### Stored data entries
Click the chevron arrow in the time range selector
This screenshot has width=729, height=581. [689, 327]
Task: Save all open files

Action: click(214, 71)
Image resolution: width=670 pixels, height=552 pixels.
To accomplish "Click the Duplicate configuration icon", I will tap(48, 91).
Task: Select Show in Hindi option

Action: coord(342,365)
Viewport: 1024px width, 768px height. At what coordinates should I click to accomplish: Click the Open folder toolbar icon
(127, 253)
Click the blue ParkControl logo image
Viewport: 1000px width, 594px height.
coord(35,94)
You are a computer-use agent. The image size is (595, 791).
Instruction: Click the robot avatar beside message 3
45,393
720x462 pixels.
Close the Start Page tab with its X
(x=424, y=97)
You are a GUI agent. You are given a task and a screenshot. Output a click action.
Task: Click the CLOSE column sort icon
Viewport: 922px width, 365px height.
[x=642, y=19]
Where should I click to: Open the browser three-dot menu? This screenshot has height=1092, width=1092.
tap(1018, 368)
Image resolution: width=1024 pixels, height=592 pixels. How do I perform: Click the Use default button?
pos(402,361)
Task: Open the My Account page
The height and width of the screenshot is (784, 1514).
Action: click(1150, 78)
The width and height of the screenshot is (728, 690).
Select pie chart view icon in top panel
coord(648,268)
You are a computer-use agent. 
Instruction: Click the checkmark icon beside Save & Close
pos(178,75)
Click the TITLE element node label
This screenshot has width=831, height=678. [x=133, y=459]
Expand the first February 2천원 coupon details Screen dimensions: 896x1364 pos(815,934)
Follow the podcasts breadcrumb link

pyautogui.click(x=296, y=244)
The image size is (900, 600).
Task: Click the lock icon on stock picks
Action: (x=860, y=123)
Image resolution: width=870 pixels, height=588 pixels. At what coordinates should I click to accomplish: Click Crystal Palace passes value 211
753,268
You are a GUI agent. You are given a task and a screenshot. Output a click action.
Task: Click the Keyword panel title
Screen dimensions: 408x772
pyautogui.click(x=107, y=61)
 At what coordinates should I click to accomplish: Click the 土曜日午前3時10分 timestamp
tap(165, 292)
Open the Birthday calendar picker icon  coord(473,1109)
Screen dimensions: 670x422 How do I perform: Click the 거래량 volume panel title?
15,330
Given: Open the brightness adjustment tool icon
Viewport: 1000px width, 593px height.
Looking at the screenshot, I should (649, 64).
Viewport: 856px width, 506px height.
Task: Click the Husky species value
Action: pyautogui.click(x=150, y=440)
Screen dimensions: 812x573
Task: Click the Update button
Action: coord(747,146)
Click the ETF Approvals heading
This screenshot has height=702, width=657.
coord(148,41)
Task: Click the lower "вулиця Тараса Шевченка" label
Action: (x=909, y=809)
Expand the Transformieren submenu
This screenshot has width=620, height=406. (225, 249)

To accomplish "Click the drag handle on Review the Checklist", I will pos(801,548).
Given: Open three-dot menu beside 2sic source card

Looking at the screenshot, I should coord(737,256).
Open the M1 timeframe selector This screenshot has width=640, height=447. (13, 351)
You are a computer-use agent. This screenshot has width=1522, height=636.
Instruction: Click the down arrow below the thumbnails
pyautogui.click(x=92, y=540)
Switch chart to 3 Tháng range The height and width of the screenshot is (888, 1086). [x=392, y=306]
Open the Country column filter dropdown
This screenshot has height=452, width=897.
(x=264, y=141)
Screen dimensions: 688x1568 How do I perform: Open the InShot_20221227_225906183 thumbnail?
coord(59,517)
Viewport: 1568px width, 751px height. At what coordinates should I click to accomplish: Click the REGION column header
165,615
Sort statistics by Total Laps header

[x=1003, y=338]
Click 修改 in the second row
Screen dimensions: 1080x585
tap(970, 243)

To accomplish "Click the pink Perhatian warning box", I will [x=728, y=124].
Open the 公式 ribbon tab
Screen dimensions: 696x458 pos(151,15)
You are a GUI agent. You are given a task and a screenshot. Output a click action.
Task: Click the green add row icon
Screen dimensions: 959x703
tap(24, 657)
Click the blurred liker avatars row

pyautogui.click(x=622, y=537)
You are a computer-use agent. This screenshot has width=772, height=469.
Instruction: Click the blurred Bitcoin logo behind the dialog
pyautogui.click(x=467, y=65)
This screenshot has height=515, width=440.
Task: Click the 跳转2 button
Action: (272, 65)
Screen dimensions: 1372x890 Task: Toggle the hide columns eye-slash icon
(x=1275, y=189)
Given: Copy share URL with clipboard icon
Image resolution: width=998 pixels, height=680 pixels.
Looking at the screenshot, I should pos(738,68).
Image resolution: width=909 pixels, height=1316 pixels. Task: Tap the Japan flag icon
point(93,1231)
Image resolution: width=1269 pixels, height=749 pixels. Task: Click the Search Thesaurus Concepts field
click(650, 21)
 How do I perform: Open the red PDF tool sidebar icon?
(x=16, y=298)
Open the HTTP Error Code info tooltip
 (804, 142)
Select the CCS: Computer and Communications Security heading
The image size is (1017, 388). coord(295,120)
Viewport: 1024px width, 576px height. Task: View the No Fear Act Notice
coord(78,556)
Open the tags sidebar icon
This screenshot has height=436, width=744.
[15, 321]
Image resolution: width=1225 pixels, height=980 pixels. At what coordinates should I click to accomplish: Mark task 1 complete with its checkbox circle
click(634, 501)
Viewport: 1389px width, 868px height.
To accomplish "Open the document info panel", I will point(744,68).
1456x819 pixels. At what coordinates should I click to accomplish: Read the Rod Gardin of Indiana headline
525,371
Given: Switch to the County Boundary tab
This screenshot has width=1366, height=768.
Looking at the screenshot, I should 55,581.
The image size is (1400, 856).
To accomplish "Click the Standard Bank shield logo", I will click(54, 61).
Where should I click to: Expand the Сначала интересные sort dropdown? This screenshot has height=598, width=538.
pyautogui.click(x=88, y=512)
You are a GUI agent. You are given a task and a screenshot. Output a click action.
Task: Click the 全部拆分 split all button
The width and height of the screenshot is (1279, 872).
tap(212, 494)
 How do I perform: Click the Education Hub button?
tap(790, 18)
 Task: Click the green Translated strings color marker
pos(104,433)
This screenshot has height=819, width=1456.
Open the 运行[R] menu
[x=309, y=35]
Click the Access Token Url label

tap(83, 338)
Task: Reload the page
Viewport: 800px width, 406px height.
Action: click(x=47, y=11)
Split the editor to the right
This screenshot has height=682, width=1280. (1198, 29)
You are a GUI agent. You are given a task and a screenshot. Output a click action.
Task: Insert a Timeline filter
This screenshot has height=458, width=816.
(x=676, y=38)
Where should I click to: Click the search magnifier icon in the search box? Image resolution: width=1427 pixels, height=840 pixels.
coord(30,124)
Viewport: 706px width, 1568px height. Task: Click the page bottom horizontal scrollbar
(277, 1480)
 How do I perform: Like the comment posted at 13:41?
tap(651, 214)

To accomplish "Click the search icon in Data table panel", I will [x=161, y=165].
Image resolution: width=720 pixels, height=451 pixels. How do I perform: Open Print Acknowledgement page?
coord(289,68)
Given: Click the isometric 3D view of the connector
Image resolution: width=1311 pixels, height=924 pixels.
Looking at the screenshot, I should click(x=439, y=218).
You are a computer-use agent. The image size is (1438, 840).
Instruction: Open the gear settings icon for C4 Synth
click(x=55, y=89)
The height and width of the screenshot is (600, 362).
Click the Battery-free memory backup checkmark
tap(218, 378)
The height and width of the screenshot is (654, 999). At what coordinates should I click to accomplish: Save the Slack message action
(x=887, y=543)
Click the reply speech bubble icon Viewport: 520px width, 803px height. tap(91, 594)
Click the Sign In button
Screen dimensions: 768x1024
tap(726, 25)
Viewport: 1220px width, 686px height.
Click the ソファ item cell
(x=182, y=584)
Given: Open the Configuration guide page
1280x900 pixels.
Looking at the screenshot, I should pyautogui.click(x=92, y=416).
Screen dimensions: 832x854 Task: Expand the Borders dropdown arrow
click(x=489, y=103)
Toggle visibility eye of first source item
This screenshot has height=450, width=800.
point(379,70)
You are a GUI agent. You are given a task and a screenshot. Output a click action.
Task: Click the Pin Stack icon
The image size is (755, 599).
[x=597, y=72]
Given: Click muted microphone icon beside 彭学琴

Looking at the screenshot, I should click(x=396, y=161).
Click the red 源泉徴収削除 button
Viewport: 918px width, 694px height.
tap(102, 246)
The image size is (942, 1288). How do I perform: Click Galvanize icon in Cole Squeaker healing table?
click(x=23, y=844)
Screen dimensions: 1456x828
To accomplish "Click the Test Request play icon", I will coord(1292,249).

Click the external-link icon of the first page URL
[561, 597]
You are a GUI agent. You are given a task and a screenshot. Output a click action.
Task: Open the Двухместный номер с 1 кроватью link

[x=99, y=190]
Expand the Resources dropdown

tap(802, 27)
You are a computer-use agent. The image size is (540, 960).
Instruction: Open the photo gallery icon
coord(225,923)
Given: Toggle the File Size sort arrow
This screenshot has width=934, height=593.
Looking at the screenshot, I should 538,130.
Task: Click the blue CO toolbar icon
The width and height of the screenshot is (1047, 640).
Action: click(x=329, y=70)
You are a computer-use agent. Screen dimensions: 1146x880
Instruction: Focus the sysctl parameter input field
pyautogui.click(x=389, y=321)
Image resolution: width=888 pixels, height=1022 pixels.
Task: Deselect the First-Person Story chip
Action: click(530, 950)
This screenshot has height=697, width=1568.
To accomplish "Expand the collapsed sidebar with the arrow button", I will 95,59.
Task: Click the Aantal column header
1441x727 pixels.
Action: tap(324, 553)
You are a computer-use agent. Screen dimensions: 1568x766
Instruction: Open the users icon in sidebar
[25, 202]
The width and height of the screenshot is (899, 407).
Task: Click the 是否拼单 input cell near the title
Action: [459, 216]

### Challenge
Print the records above word for word, from their first line through the line that contains "pyautogui.click(x=107, y=61)", with both ends included.

### Answer to this task
Click the chevron arrow in the time range selector
This screenshot has width=729, height=581. [689, 327]
Task: Save all open files

Action: click(214, 71)
Image resolution: width=670 pixels, height=552 pixels.
To accomplish "Click the Duplicate configuration icon", I will tap(48, 91).
Task: Select Show in Hindi option

Action: coord(342,365)
Viewport: 1024px width, 768px height. At what coordinates should I click to accomplish: Click the Open folder toolbar icon
(127, 253)
Click the blue ParkControl logo image
Viewport: 1000px width, 594px height.
coord(35,94)
You are a computer-use agent. The image size is (595, 791).
Instruction: Click the robot avatar beside message 3
45,393
720x462 pixels.
Close the Start Page tab with its X
(x=424, y=97)
You are a GUI agent. You are given a task and a screenshot. Output a click action.
Task: Click the CLOSE column sort icon
Viewport: 922px width, 365px height.
[x=642, y=19]
Where should I click to: Open the browser three-dot menu? This screenshot has height=1092, width=1092.
tap(1018, 368)
Image resolution: width=1024 pixels, height=592 pixels. How do I perform: Click the Use default button?
pos(402,361)
Task: Open the My Account page
The height and width of the screenshot is (784, 1514).
Action: click(1150, 78)
The width and height of the screenshot is (728, 690).
Select pie chart view icon in top panel
coord(648,268)
You are a computer-use agent. 
Instruction: Click the checkmark icon beside Save & Close
pos(178,75)
Click the TITLE element node label
This screenshot has width=831, height=678. [x=133, y=459]
Expand the first February 2천원 coupon details Screen dimensions: 896x1364 pos(815,934)
Follow the podcasts breadcrumb link

pyautogui.click(x=296, y=244)
The image size is (900, 600).
Task: Click the lock icon on stock picks
Action: (x=860, y=123)
Image resolution: width=870 pixels, height=588 pixels. At what coordinates should I click to accomplish: Click Crystal Palace passes value 211
753,268
You are a GUI agent. You are given a task and a screenshot. Output a click action.
Task: Click the Keyword panel title
Screen dimensions: 408x772
pyautogui.click(x=107, y=61)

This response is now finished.